Albeit, COVID-19 disease vaccine candidate vaccination followed by viral challenge resulted in robust SARS-CoV-2 neutralizing activity, an ideal vaccine characteristics not elicited from currently available emergency sanctioned vaccines which are developed by scientists and researchers around the globe. The consideration of an “ideal” vaccine’s characteristics can help provide some perspective on the shortcomings and challenges of current vaccines For example, many-most-current vaccines require more than a single dose for a complete regimen and then require booster doses at various intervals. Vaccines that are freeze dried or that otherwise do not require strict refrigeration greatly simplify the design and requirements of national immunization programs. Similarly, vaccines (such as oral polio vaccine or oral typhoid vaccine) that do not require injections have a great theoretical advantage over vaccines requiring needles and syringes for administration.

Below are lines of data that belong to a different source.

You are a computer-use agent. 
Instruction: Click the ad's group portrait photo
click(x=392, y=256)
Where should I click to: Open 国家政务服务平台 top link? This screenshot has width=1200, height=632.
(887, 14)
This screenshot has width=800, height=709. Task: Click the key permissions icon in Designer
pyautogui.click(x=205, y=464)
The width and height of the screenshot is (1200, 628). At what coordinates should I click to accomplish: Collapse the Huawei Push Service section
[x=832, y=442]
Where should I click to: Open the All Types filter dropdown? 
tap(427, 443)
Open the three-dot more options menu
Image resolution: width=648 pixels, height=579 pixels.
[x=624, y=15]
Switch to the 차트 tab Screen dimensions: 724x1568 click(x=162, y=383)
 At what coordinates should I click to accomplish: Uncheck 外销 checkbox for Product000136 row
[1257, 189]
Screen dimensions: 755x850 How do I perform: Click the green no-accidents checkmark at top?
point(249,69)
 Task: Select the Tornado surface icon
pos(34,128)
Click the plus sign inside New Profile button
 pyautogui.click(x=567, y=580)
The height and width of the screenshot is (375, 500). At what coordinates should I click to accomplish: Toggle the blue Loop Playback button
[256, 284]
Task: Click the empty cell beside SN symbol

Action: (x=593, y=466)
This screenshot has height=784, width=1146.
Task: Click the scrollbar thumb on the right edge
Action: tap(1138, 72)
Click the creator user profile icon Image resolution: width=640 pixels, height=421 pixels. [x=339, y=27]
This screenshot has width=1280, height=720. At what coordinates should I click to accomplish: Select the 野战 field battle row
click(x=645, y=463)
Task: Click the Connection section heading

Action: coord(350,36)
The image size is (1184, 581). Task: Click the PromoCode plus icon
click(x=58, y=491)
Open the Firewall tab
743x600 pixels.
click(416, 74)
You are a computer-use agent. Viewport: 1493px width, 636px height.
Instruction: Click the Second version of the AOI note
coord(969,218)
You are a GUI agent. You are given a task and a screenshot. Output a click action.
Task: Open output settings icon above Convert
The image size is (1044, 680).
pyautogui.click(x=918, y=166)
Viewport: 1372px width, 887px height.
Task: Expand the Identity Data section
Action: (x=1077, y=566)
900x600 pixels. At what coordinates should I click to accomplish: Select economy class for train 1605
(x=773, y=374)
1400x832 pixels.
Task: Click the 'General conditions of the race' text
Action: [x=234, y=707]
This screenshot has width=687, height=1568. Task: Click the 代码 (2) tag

As we are seeing devastation stages in human lives due to COVID-19 pandemic, the scientists/researchers must recommend vaccine which have “Ideal” vaccine characteristics such as • Vaccine is highly immunogenic, so that a single vaccine dose provides a complete immunization regimen. • The recommended vaccine regimen is highly efficacious in preventing disease in individual vaccine recipients, including recipients with weakened immune systems from HIV infection, severe malnutrition, malignancies, or congenital immunodeficiency. • It has a long duration of immunity, so that frequent booster doses are not needed. • It limits spread of infection, because it prevents vaccine recipients from spreading infection to other people. • It is heat stable, so that refrigeration (“cold chain”) is not required during shipping and storage. • Injection is not required for administration, e.g., a nasal spray of vaccine can be used. • It can safely be administered simultaneously with other vaccines, either as a part of a specific combination vaccine (e.g., measles-mumps-rubella) or as separate individual vaccines. • Adverse effects in vaccine recipients are few, non severe, and temporary; in particular, the microbe used to prepare the vaccine does not cause disease in recipients who have immune systems weakened by HIV infection, severe malnutrition, malignancies, or con-genital immunodeficiency. • The microbe used to prepare the vaccine never reverts to “wild type” or otherwise mutates to cause disease in vaccinated people or in their close contacts. • It is technically simple to manufacture, so that it can be produced in less sophisticated settings. • It is inexpensive to manufacture, distribute, and administer, so that it is affordable by the maximum number of people.